Problems |
- 1) Answer these questions about the IMC 622 course description, one line each:
(a) Besides racial/ethnic groups, which markets does the course also cover?
(b) Students should be able to identify the appeal of marketing to which subculture?
(c) Students should be able to analyze how Hispanic consumers use what?
- 2) Pull out the passage of the IMC 622 course description starting at "Multicultural Marketing (IMC" and ending at "to avoid stereotyping.".

Supplied text |
Multicultural Marketing (IMC 622) reaches cultural sensitivity and prepares students to promote products and services to a diverse marketplace within the U.S. The course focuses on racial/ethnic groups in the U.S., and it also covers mature and gay/lesbian markets.

Course Learning Outcomes

Upon successful completion of IMC 622, students will be able to:

  • Explain what it means to market to subcultures within subcultures.
  • Identify the appeal of marketing to the Asian American subculture.
  • Analyze the ethical issues involved in marketing to American subcultures.
  • Discuss the ways in which stereotypes can influence marketing messages and the precautions marketers should take to avoid stereotyping.
  • Analyze the ways in which Hispanic consumers use social media.
  • Explain the ways in which marketers can speak to comsumers who are brand loyal to competing brands.
  • Contemplate the ethics of marketing potentially harmful products to vulnerable target markets.
  • Discuss current and future trends in marketing to gay Americans.
  • Research the strategies marketers commonly use to target mature Americans.

Collected data |
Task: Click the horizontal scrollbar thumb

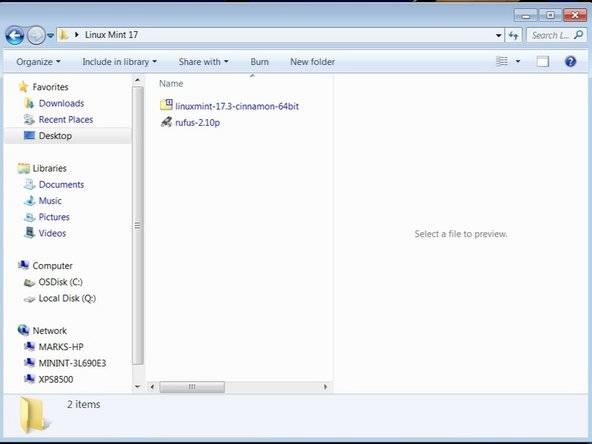Action: [x=192, y=387]
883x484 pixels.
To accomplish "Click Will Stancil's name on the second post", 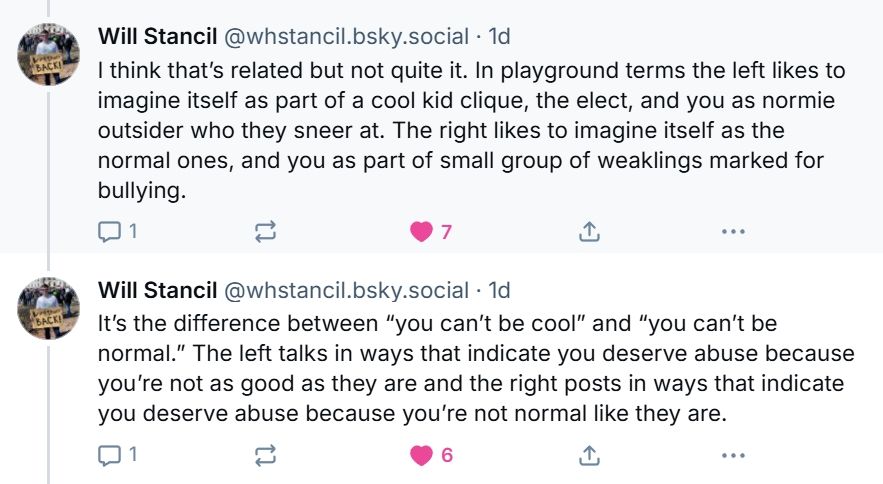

Response list |
- 1)
(a) Mature and gay/lesbian markets.
(b) The Asian American subculture.
(c) Social media.

- 2)
Multicultural Marketing (IMC 622) reaches cultural sensitivity and prepares students to promote products and services to a diverse marketplace within the U.S. The course focuses on racial/ethnic groups in the U.S., and it also covers mature and gay/lesbian markets.

Course Learning Outcomes

Upon successful completion of IMC 622, students will be able to:

  • Explain what it means to market to subcultures within subcultures.
  • Identify the appeal of marketing to the Asian American subculture.
  • Analyze the ethical issues involved in marketing to American subcultures.
  • Discuss the ways in which stereotypes can influence marketing messages and the precautions marketers should take to avoid stereotyping.